SET TASK
Could you output as a JSON list of strings the lines of the items starting with the line containing "Viewport: 800px width, 627px" and continuing through the line containing "Go to Gift Cards", one string per line and blank lines omitted?

[Start of EXERCISE MATERIAL]

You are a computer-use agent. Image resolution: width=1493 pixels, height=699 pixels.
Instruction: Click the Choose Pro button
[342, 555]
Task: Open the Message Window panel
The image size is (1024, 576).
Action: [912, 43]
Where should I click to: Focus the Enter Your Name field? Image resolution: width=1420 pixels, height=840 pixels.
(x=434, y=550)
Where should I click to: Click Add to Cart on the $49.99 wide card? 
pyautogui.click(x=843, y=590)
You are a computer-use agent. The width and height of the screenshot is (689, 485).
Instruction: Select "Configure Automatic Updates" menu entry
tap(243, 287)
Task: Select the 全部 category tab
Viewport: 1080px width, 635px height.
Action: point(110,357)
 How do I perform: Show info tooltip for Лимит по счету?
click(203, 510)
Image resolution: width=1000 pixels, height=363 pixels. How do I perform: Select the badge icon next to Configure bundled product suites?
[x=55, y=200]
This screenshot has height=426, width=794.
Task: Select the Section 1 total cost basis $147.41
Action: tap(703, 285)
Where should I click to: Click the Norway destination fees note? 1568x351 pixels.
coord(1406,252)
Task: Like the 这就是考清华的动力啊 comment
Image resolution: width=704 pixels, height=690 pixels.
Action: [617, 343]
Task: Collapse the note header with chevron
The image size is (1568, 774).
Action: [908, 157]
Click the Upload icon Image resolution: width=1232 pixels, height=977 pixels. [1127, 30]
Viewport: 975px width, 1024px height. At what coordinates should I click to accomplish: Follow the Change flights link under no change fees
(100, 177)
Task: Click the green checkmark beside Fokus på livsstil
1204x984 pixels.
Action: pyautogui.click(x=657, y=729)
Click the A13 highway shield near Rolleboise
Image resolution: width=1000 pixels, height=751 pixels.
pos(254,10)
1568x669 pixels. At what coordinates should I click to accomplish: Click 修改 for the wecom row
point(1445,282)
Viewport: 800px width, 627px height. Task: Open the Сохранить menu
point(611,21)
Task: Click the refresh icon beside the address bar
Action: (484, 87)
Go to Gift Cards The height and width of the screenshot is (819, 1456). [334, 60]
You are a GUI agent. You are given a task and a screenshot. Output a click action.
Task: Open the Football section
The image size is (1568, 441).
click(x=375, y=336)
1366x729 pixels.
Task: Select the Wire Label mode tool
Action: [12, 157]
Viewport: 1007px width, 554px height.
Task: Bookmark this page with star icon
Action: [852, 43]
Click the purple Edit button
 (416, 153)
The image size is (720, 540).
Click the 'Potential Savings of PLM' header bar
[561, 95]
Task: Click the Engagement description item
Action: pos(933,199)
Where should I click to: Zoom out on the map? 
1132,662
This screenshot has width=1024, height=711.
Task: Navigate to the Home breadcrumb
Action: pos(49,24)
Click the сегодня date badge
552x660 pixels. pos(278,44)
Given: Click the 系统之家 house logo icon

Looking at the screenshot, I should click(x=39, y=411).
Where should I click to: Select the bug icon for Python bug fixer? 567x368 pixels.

[End of EXERCISE MATERIAL]

FINAL RESULT
[
  "Viewport: 800px width, 627px height. Task: Open the Сохранить menu",
  "point(611,21)",
  "Task: Click the refresh icon beside the address bar",
  "Action: (484, 87)",
  "Go to Gift Cards The height and width of the screenshot is (819, 1456). [334, 60]"
]